Results shape: (35, 4)

Key Takeaways and Best Practices
After working through these examples, here are the essential principles for effective patch extraction in geospatial foundation models:
1. Understand Your Memory Constraints
- Calculate patch memory requirements before processing
- Use batch processing for large images
- Consider GPU memory limitations in your pipeline design
2. Choose Patch Size Strategically
- Small patches (8-16px): Capture fine details, more patches, higher memory
- Medium patches (32-64px): Balance detail and context, most common choice
- Large patches (128px+): Capture broad context, fewer patches, less memory
3. Select Padding Strategy Based on Your Use Case
- Crop: Speed-critical applications, overlapping patches
- Zero padding: Complete coverage required, simple implementation
- Reflect padding: Image quality critical, natural imagery
4. Consider Overlap for Better Performance
- No overlap: Fastest processing, good for classification
- 25-50% overlap: Better boundary handling, moderate cost increase
- 75%+ overlap: Maximum context, highest computational cost
5. Plan for Multi-Scale and Multi-Temporal Processing
- Design pipelines that can handle different patch sizes
- Ensure spatial alignment across time series
- Consider temporal consistency in patch extraction
6. Optimize for Your Specific GFM Architecture
- Match patch sizes to your model’s training configuration
- Consider spectral band requirements
- Plan for masked autoencoder training if applicable
Summary
Patch extraction is far more than a simple preprocessing step—it’s a critical design choice that affects every aspect of your geospatial AI pipeline.
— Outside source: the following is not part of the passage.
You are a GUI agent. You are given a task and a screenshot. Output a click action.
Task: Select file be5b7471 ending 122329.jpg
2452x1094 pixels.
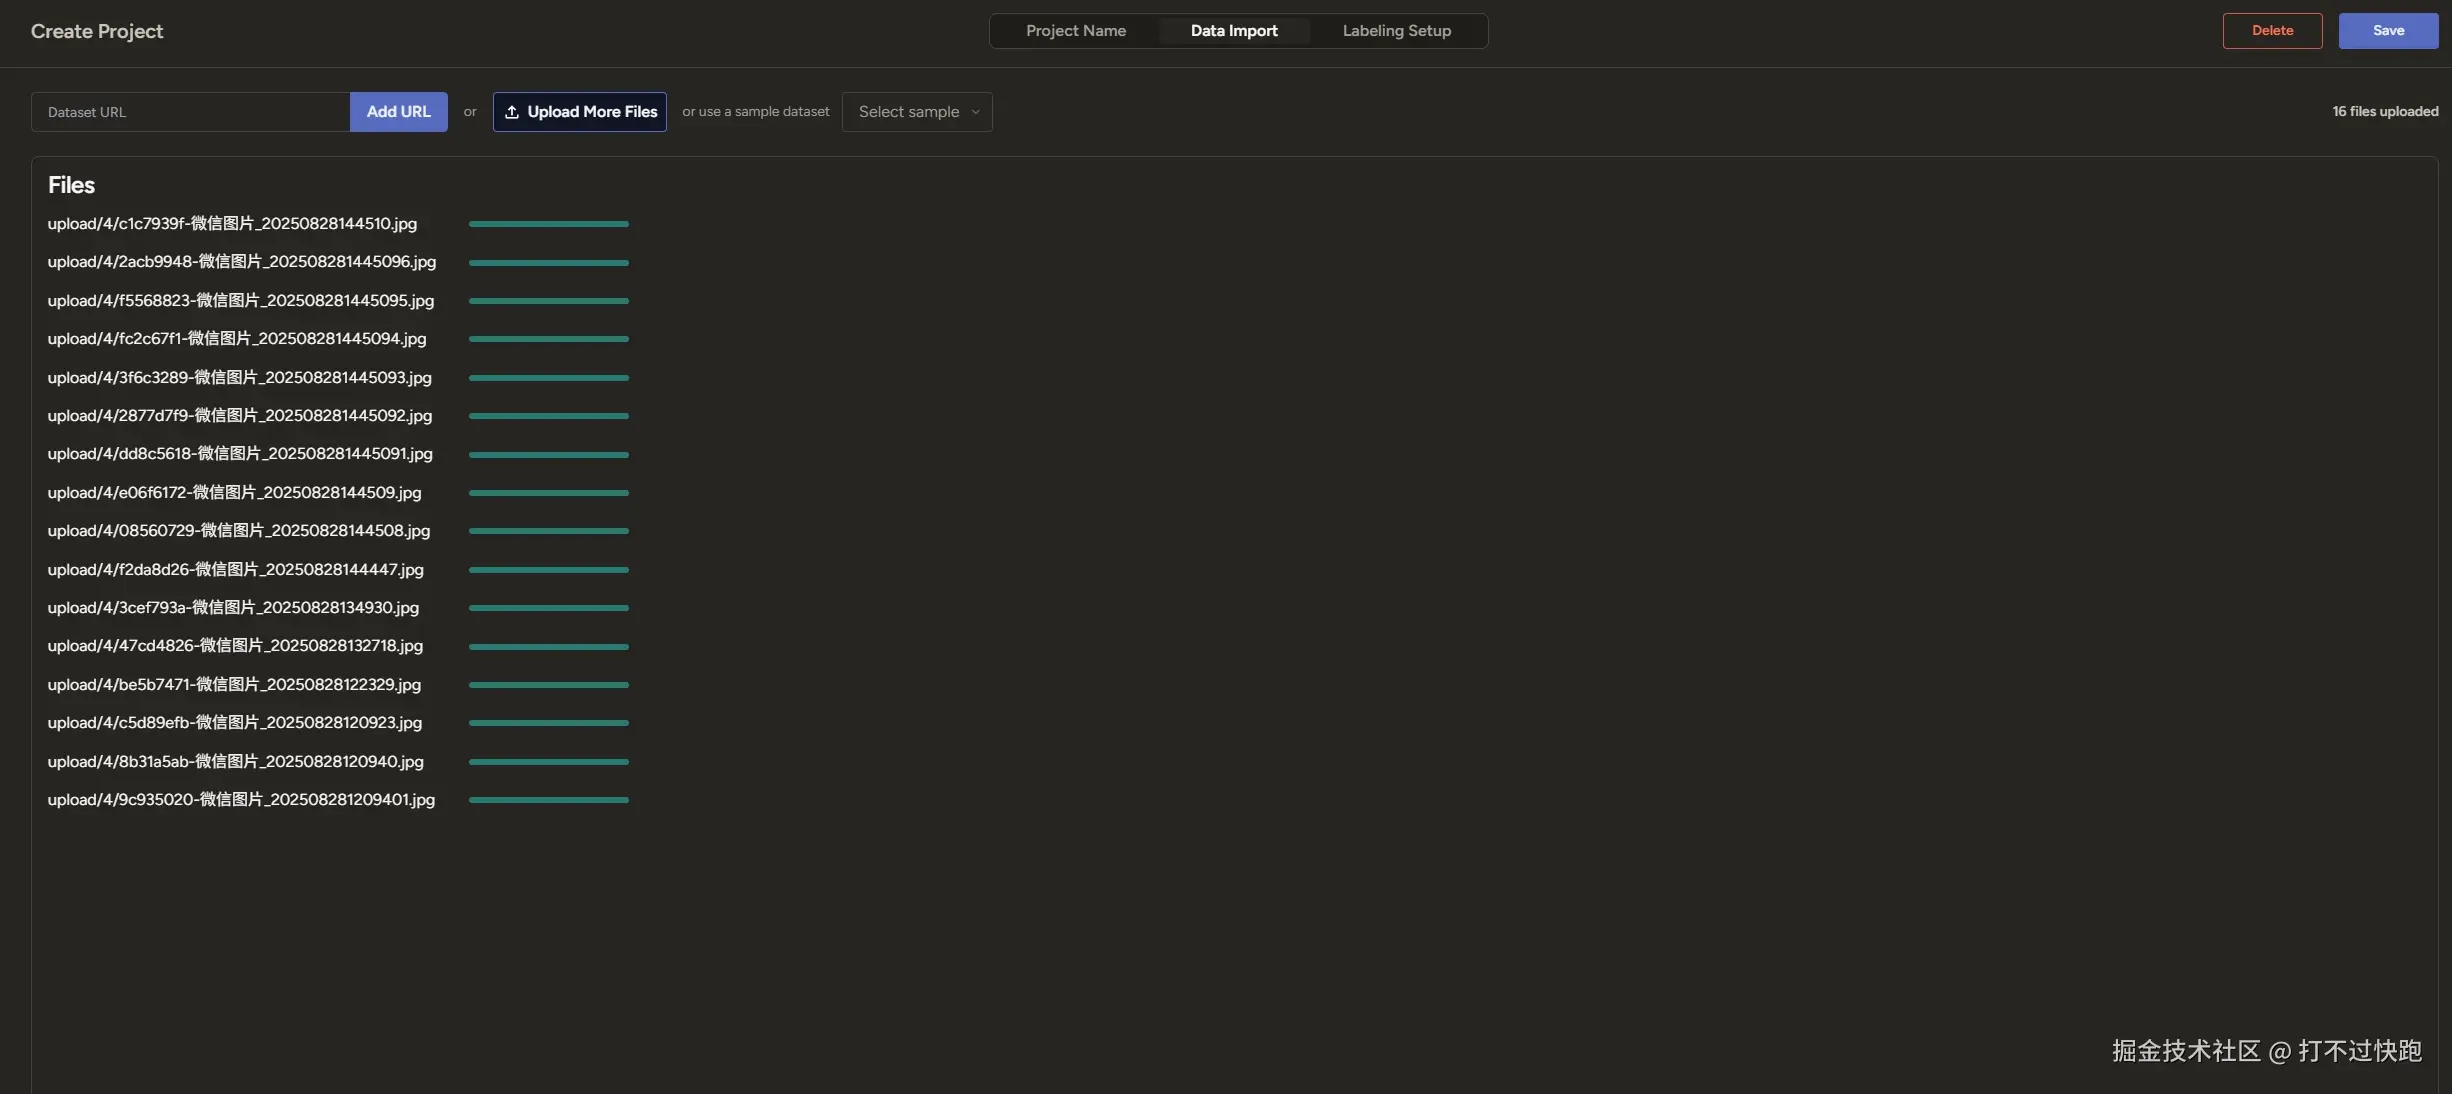tap(234, 685)
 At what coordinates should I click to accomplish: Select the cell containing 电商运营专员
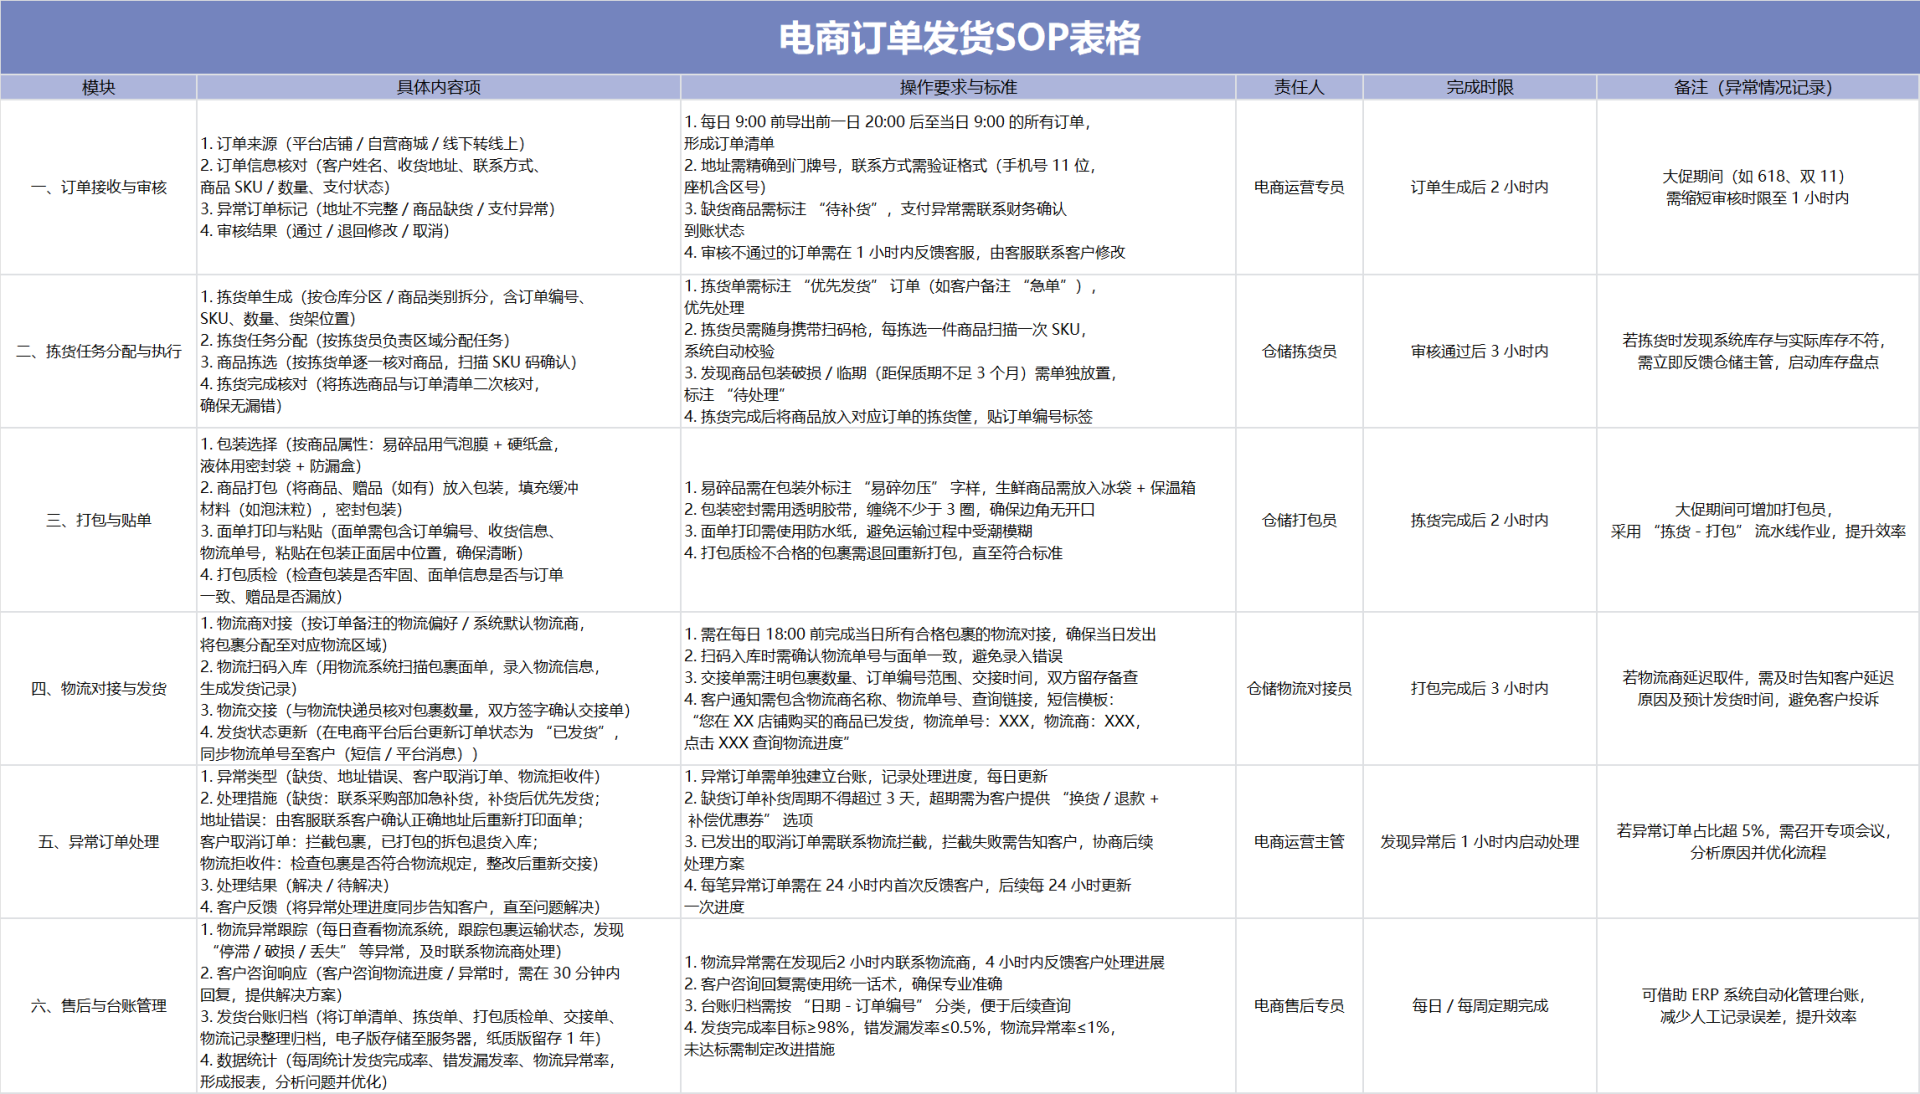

The strategies we’ve explored provide a foundation for making informed decisions about:
- Memory management and computational efficiency
- Information preservation vs. processing speed trade-offs
- Spatial context and boundary handling
- Multi-scale and temporal processing requirements
- Model architecture compatibility
As you develop your own geospatial foundation models, remember that the “best” patch extraction strategy depends entirely on your specific use case, data characteristics, and computational constraints. Use these examples as starting points, but always validate your choices with your own data and requirements.
The techniques demonstrated here form the foundation for the more advanced topics we’ll explore in subsequent chapters, including attention mechanisms, self-supervised learning, and model deployment at scale.